One of the appeals of cord-cutting is moving away from cable television packages, where customers had to pay a premium for a channel like ESPN even if they weren’t a sports fan. The a la carte consumer experience, meanwhile, could let users chose only the specific content they want.

Yet as more specific niche streaming services start to emerge, consumers are having to spend cable-like money to piece together different entertainment offerings. It’s for this reason many believe the future of SVOD is in packaging, pointing to Amazon’s channels approach of adding specialty services at reduced cost to Prime subscribers.

“The reality is that there are very few services that will exist out there as full fare premium [service],” said Oder. “You’re going to see a lot of tiered packages emerge as well where you have the skinny bundle then you have add on packages.”

Brown Sugar
Official ambassadors for Brown Sugar SVOD service: Pam Grier, Rick Ross and Fred WilliamsonBounce TV

Fandor recently cut a deal where Prime users could get access to Fandor films for a reduced cost of $3.99 per month, versus the normal $7.50 (yearly) and $10 (monthly) cost of the standalone service. Oder believes Fandor’s standalone service is still a key to their business, but that the way the company’s business will expand is by being a “value-add” within a movie package alongside a mainstream movie channel like Starz.

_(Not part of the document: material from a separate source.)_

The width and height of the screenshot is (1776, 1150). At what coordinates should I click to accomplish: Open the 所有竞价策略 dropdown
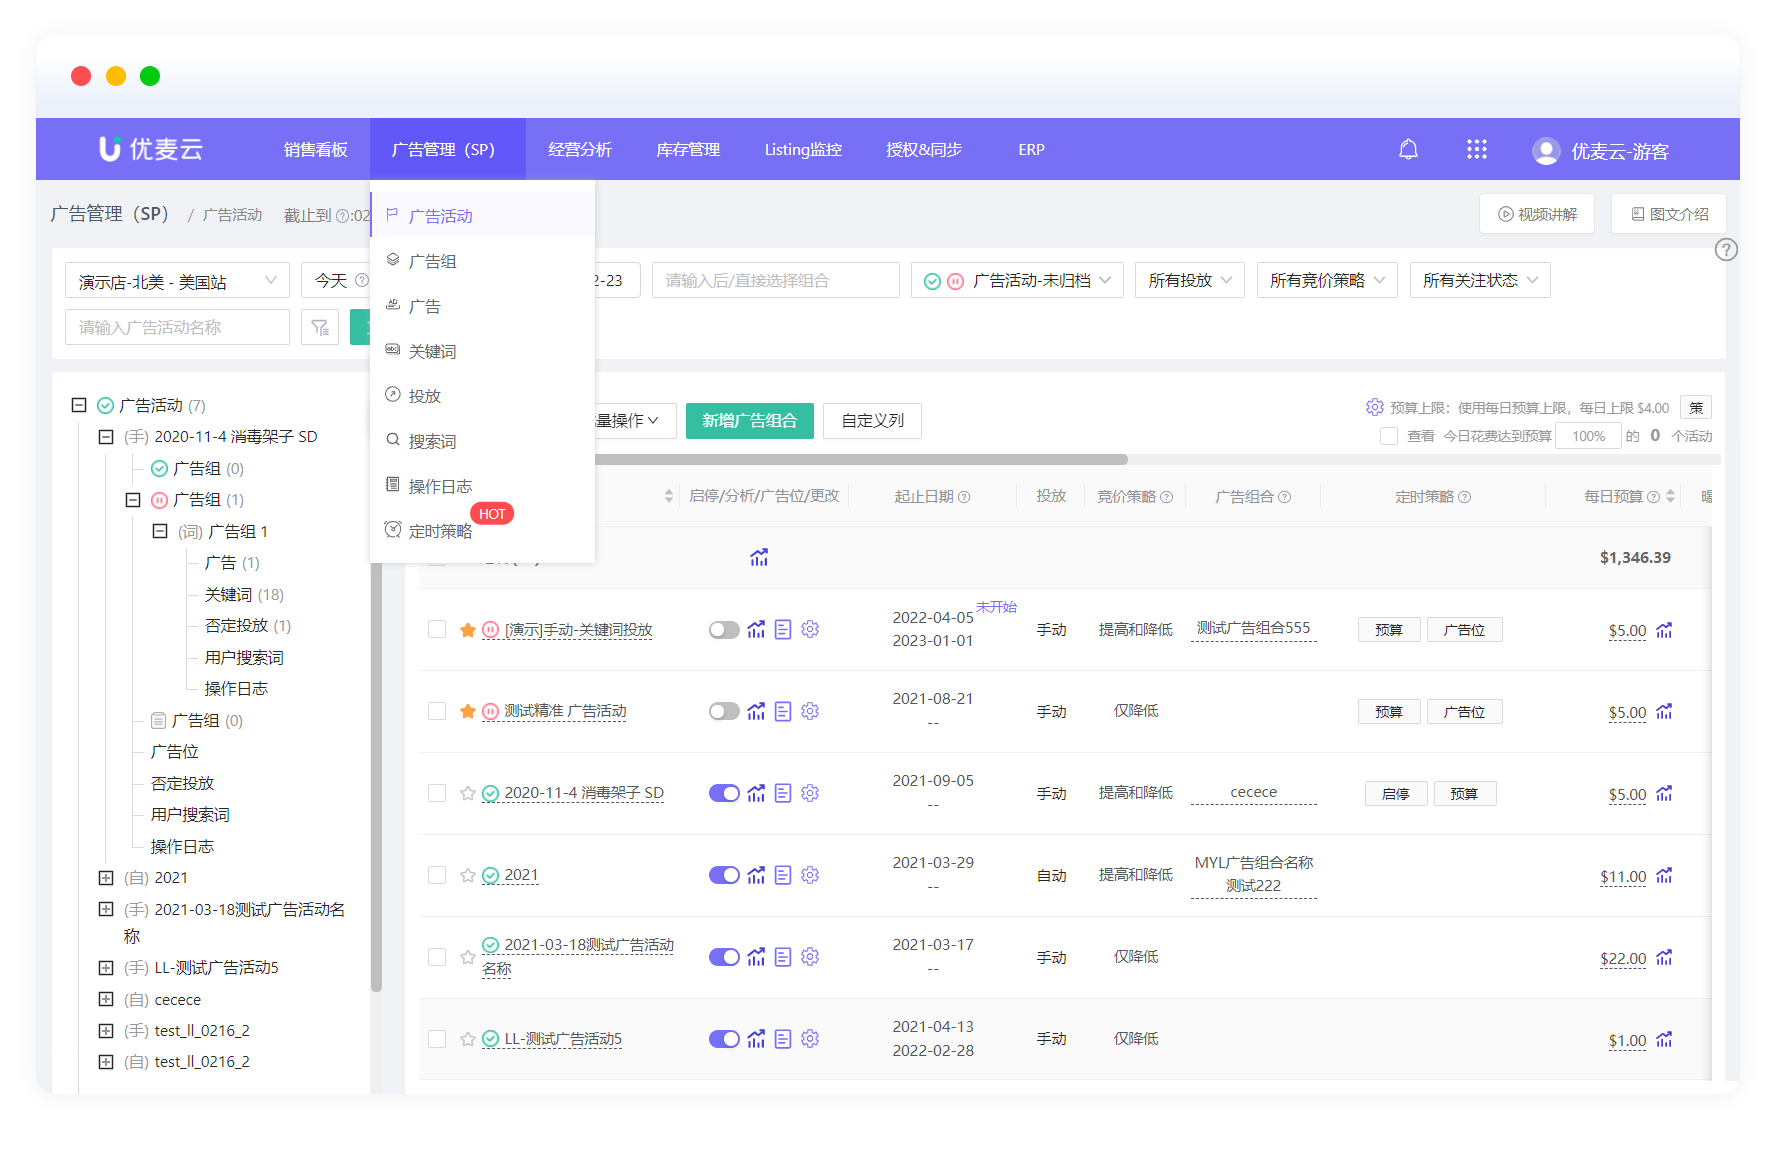coord(1326,281)
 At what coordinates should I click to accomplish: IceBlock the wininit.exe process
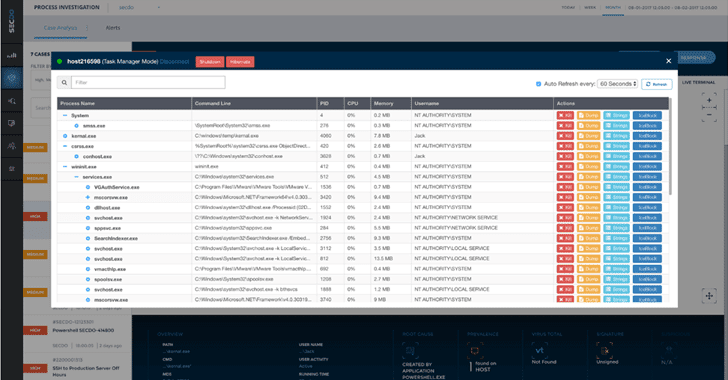tap(647, 167)
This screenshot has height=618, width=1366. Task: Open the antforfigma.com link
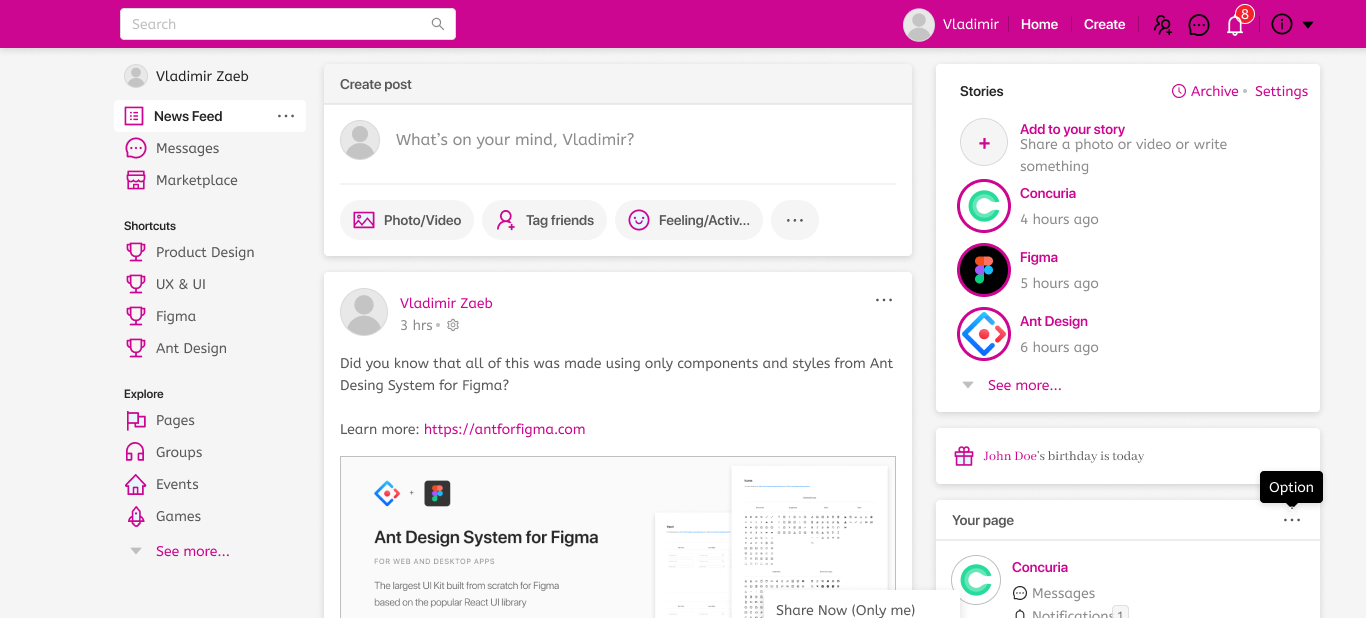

READ MORE: Fandor Is Now Available to Prime Members on Amazon Channels

Facing the Future

Because streaming video is still in its infancy, it’s impossible to know which business models will ultimately be sustainable. Yet most are keeping a close eye on Amazon, which is putting a heavy emphasis on bundling with their $99 a year Prime serving as a base “skinny” package to which users can add programming. Last month, the Wall Street Journal reported Amazon was in talks with all the major sports leagues about Prime subscribers having the ability to add live sports channels to their subscription.

While most of the speciality streaming services IndieWire spoke with weren’t quite as bullish as Fandor about bundling, believing that remaining a standalone service is viable model, they all emphasized the same first step: to build a dedicated user base which will be an asset no matter which direction the SVOD market turns.

“Anybody who is a real fan of anything knows you become dedicated to a quality service that feeds that passion,” said Sokel. “Once you have that type of connection, the audience will keep coming back.”